質量分析によって診断し得たLHCDD with focal amyloidの一例

島本 侑樹1、高橋 直生1、西川 翔1、西森 一久1、森田 紗由1、西川 雄大1、小林 麻美子1、松井 佑樹2、福島 佐知子1、伊藤 正典2、加藤 修明3、糟野 健司1、岩野 正之1

1福井大学腎臓内科、2福井赤十字病院腎泌尿器科、3信州大学第三内科

【症例】78歳女性【現病歴】3か月前から両下腿浮腫が出現し、近医で利尿薬を処方されていた。尿蛋白5 g/gCr、血清アルブミン 2.8 g/dLを認め、ネフローゼ症候群と診断した。腎生検にてメサンギウム領域に多量の沈着物を認め、IFではIgAとκが強陽性であった。戻し電顕では径10-15 nmの線維状沈着物を認めた。Congo red染色で沈着物の辺縁部に偏光下でわずかに複屈折を認めた。
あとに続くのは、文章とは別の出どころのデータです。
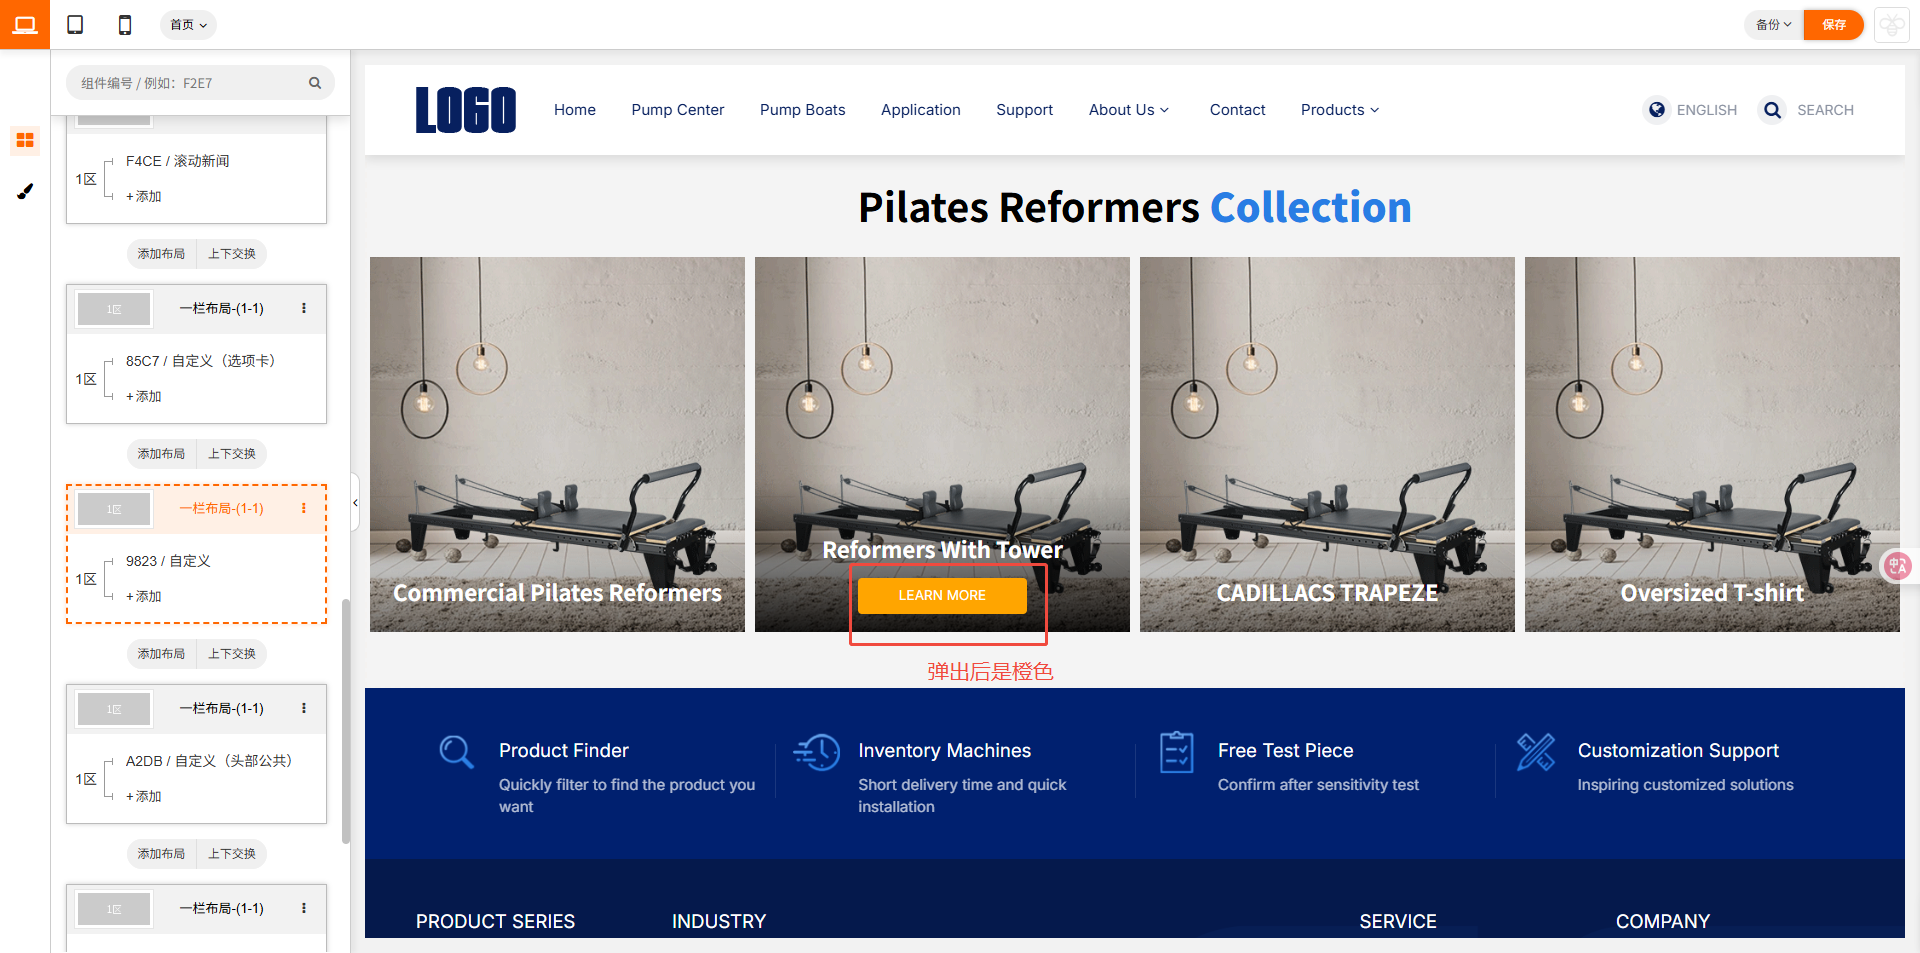Select the paintbrush style tool
This screenshot has height=953, width=1920.
click(25, 191)

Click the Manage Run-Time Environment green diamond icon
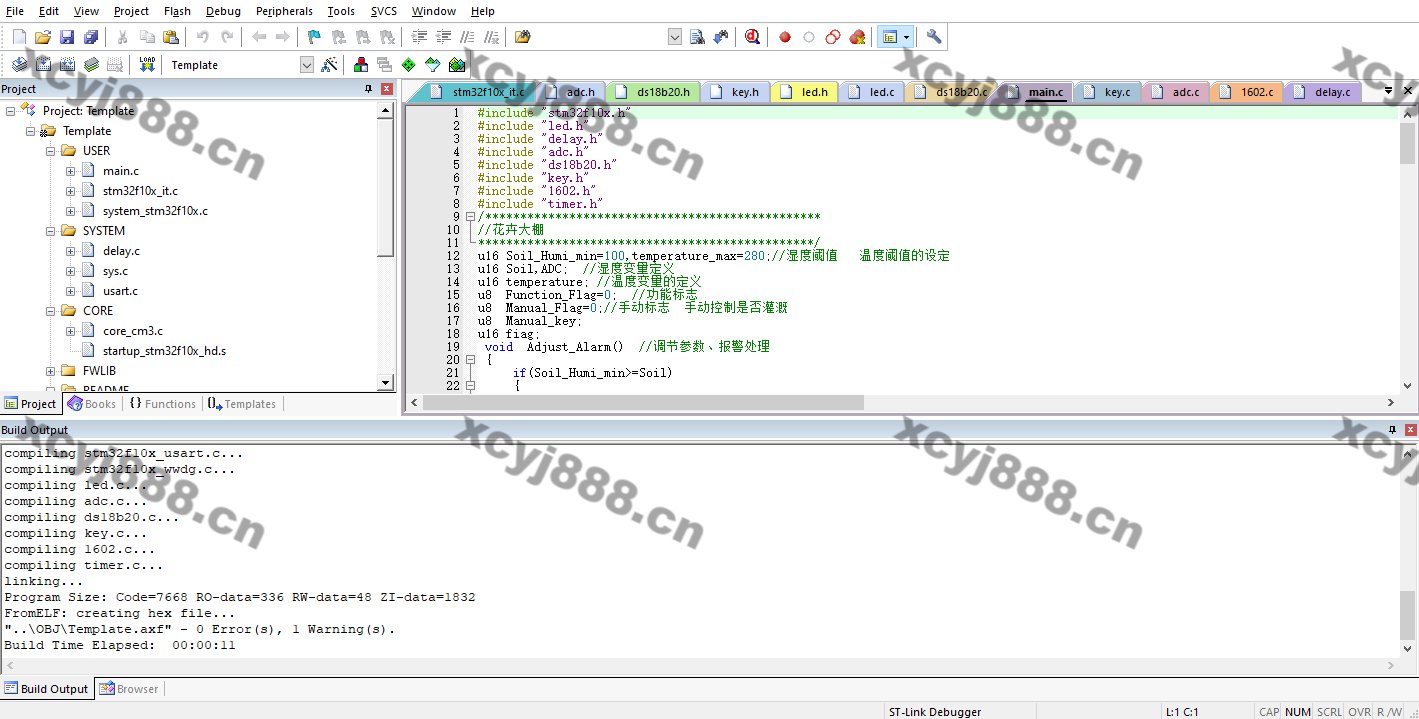point(408,65)
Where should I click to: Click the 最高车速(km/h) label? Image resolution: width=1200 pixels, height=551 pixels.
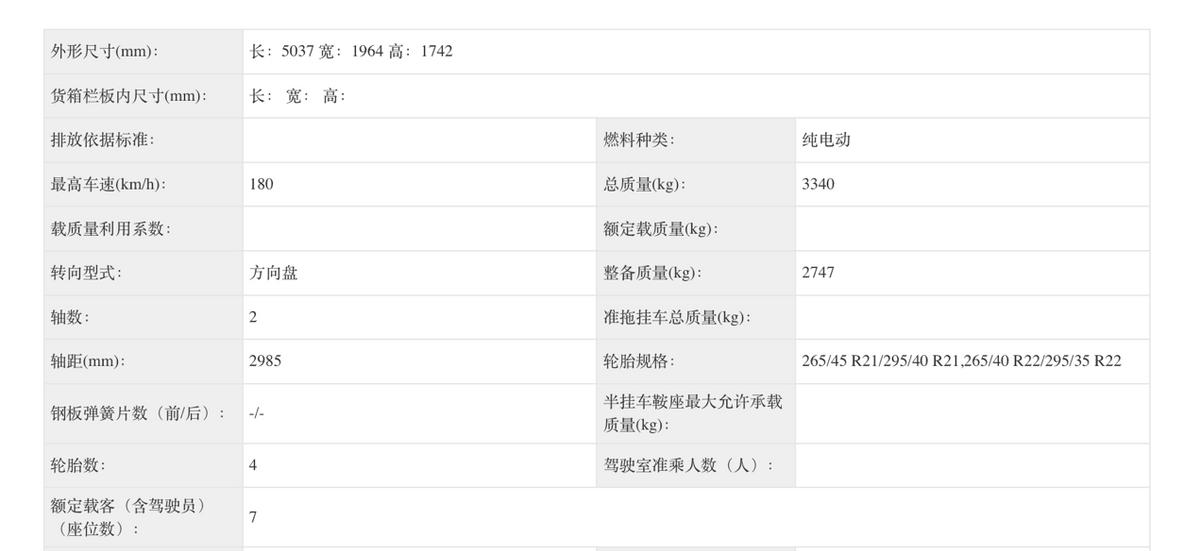tap(108, 184)
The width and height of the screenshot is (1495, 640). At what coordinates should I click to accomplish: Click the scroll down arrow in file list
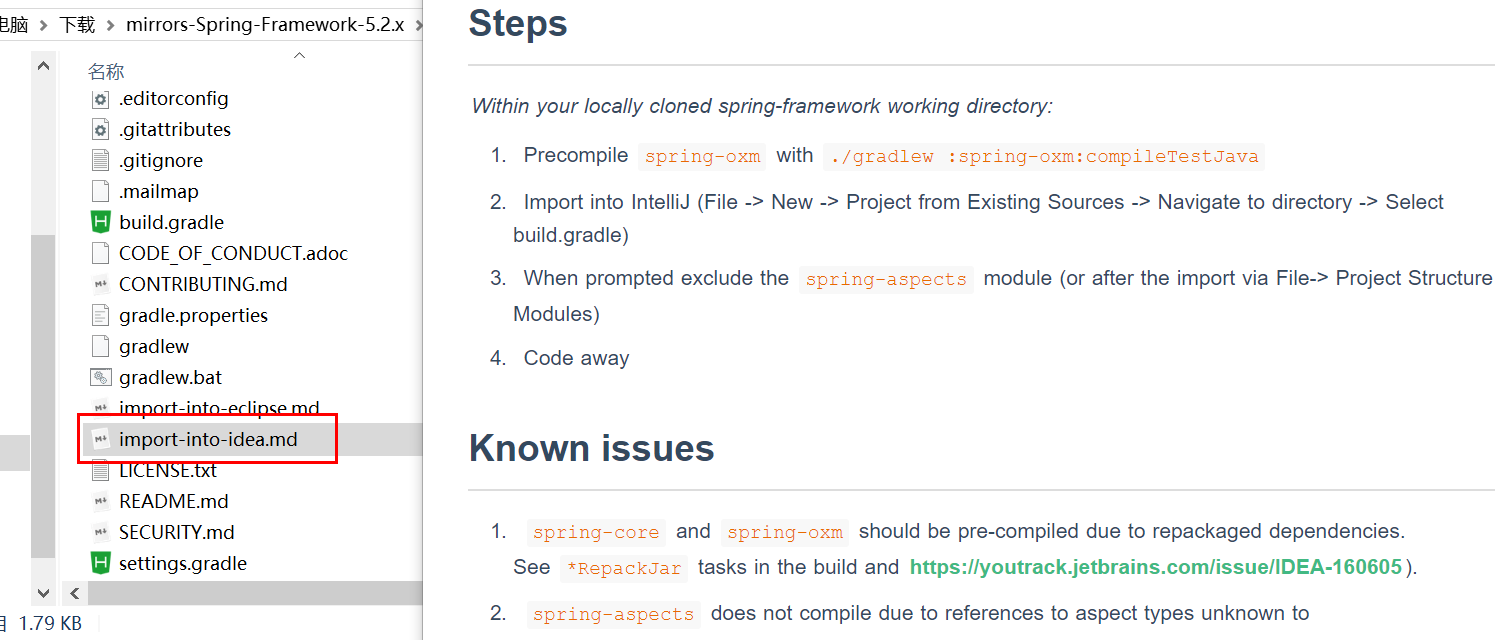pyautogui.click(x=43, y=593)
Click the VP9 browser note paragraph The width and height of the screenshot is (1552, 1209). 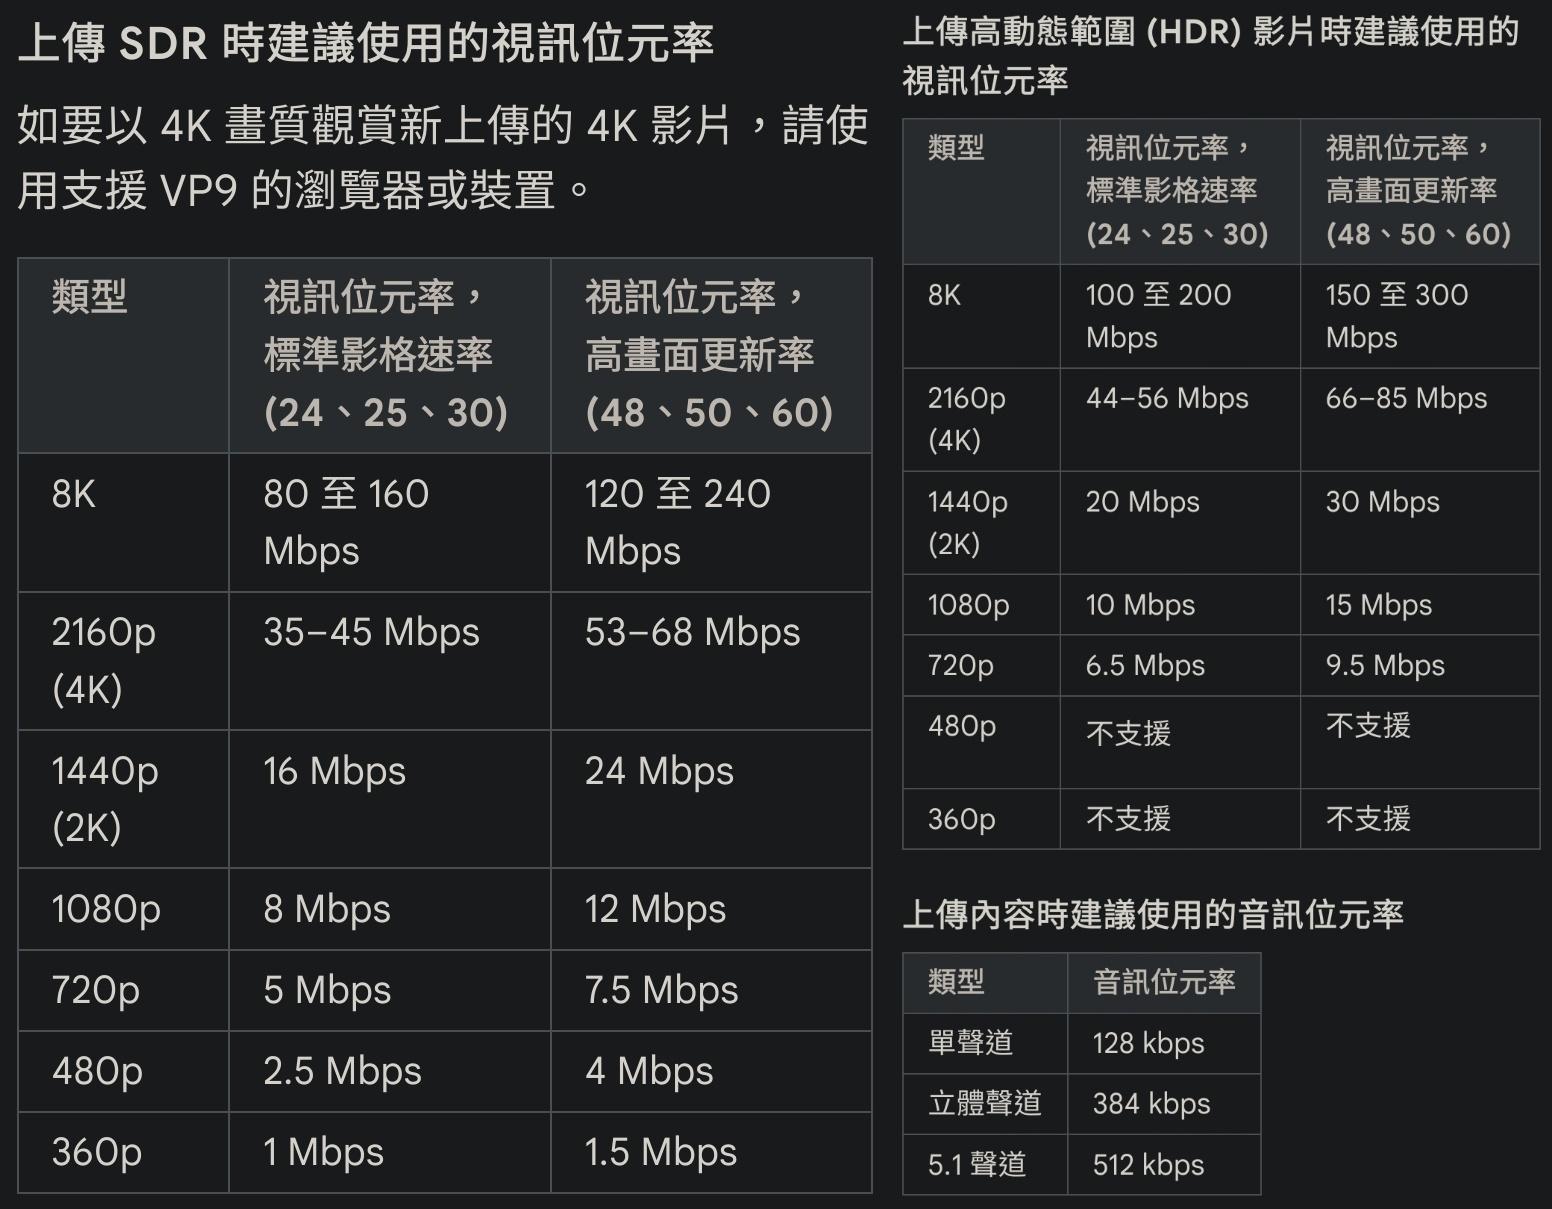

質量分析を行ったところκ鎖定常領域とIgA定常領域の沈着を認め、軽鎖重鎖沈着症(LHCDD) with focal amyloidと診断した。その後D-CyBorD療法を導入した。【考察】LHCDDとアミロイドーシスはいずれも免疫グロブリン由来のタンパク質が腎臓に沈着する病態である。その区別は時に困難であるが、沈着物の評価に質量分析が有用である。本症例はCongo red染色弱陽性で、沈着物の大部分はアミロイド線維でないと考えた。質量分析で多量のκ鎖定常領域が検出され、アミロイドとしての高次構造をとりにくい状態であったと考えられた。免疫グロブリン沈着症にアミロイドの共沈着を認めた症例は非常に稀で、質量分析を行えた症例はこれまでにないため報告する。